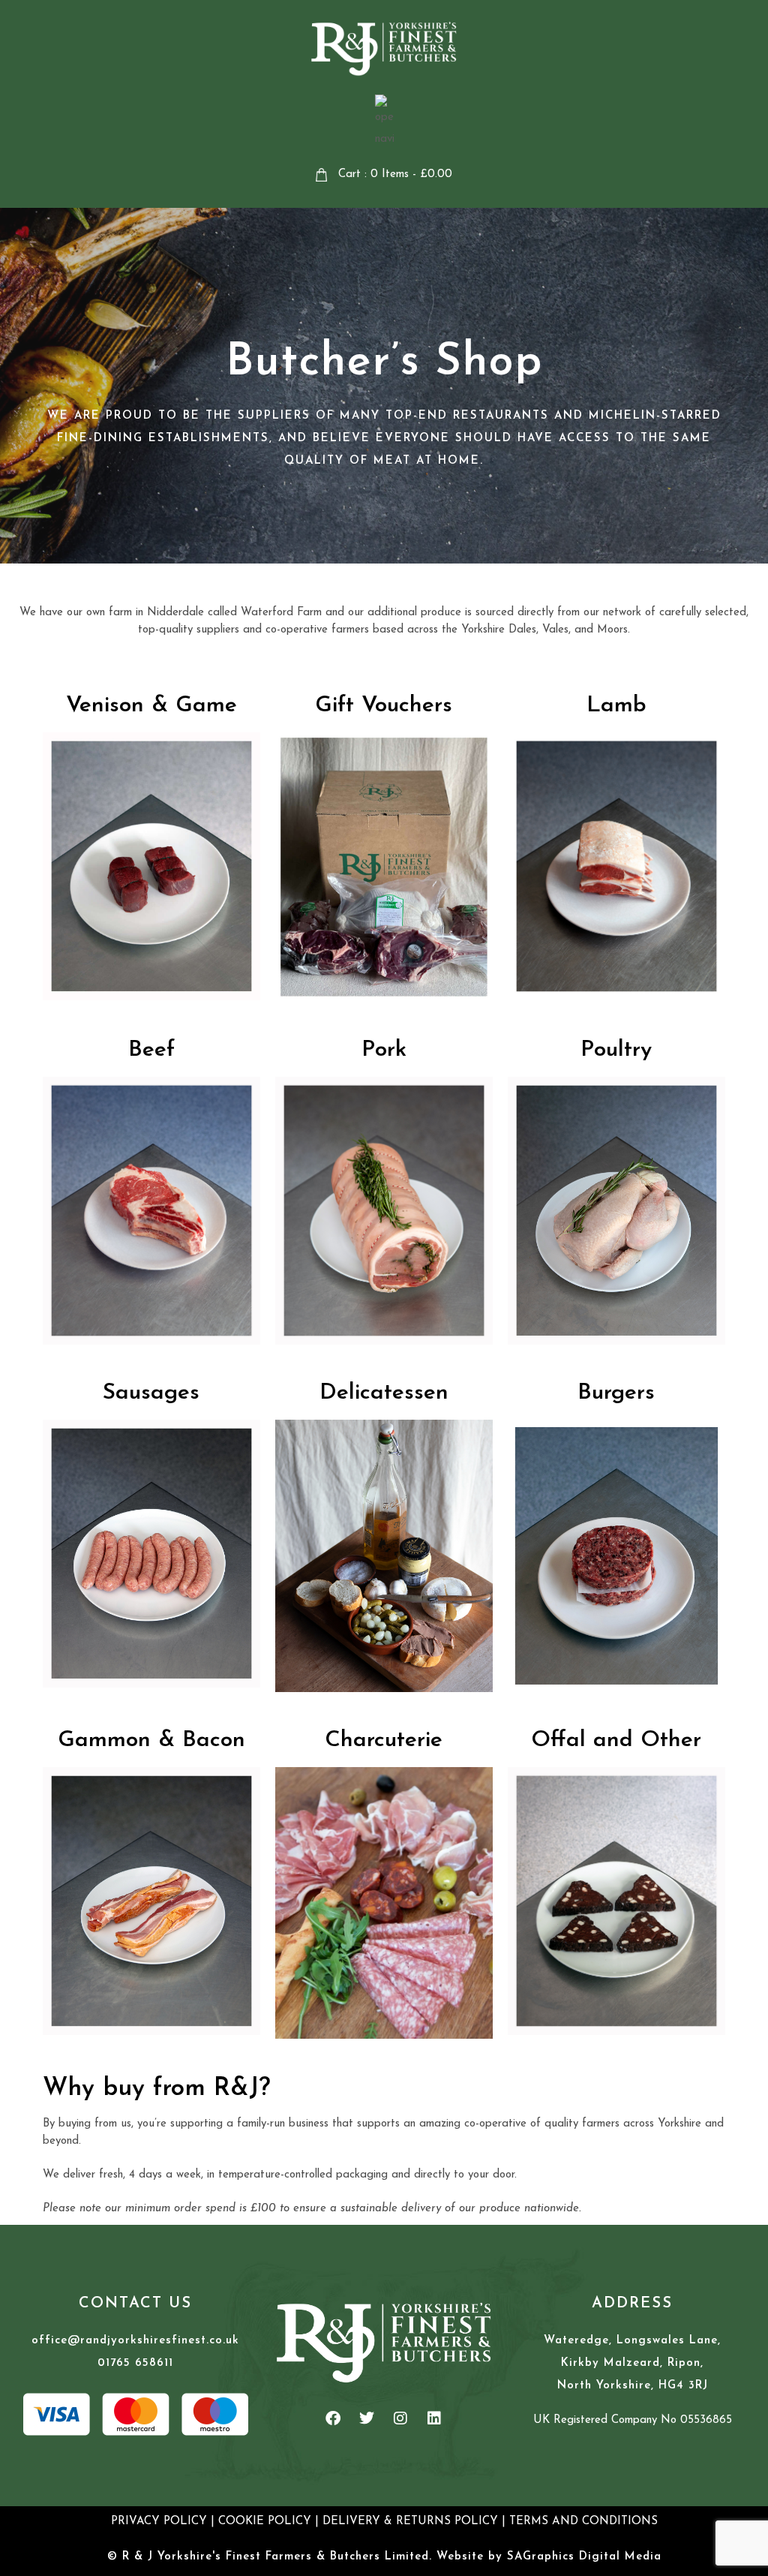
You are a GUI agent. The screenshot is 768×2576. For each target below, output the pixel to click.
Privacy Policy (159, 2521)
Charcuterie (383, 1740)
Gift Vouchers (383, 705)
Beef (151, 1050)
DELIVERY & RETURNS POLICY (410, 2521)
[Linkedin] (434, 2418)
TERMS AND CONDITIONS (583, 2521)
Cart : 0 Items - (395, 174)
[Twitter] (367, 2418)
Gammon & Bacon (151, 1740)
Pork (384, 1050)
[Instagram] (401, 2418)
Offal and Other (616, 1740)
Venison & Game (151, 705)
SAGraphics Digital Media (584, 2556)
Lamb (616, 705)
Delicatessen (384, 1393)
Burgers (616, 1393)
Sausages (151, 1393)
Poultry (616, 1050)
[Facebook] (333, 2418)
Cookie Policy (264, 2521)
○ ○ ○
Assignment ::
Could you restate all of the data above word for word and skip every picture?

Response below ::
You are a GUI agent. The screenshot is 768×2576. For each target below, output the pixel to click.
Privacy Policy (159, 2521)
Charcuterie (383, 1740)
Gift Vouchers (383, 705)
Beef (151, 1050)
DELIVERY & RETURNS POLICY (410, 2521)
[Linkedin] (434, 2418)
TERMS AND CONDITIONS (583, 2521)
Cart : 0 Items - (395, 174)
[Twitter] (367, 2418)
Gammon & Bacon (151, 1740)
Pork (384, 1050)
[Instagram] (401, 2418)
Offal and Other (616, 1740)
Venison & Game (151, 705)
SAGraphics Digital Media (584, 2556)
Lamb (616, 705)
Delicatessen (384, 1393)
Burgers (616, 1393)
Sausages (151, 1393)
Poultry (616, 1050)
[Facebook] (333, 2418)
Cookie Policy (264, 2521)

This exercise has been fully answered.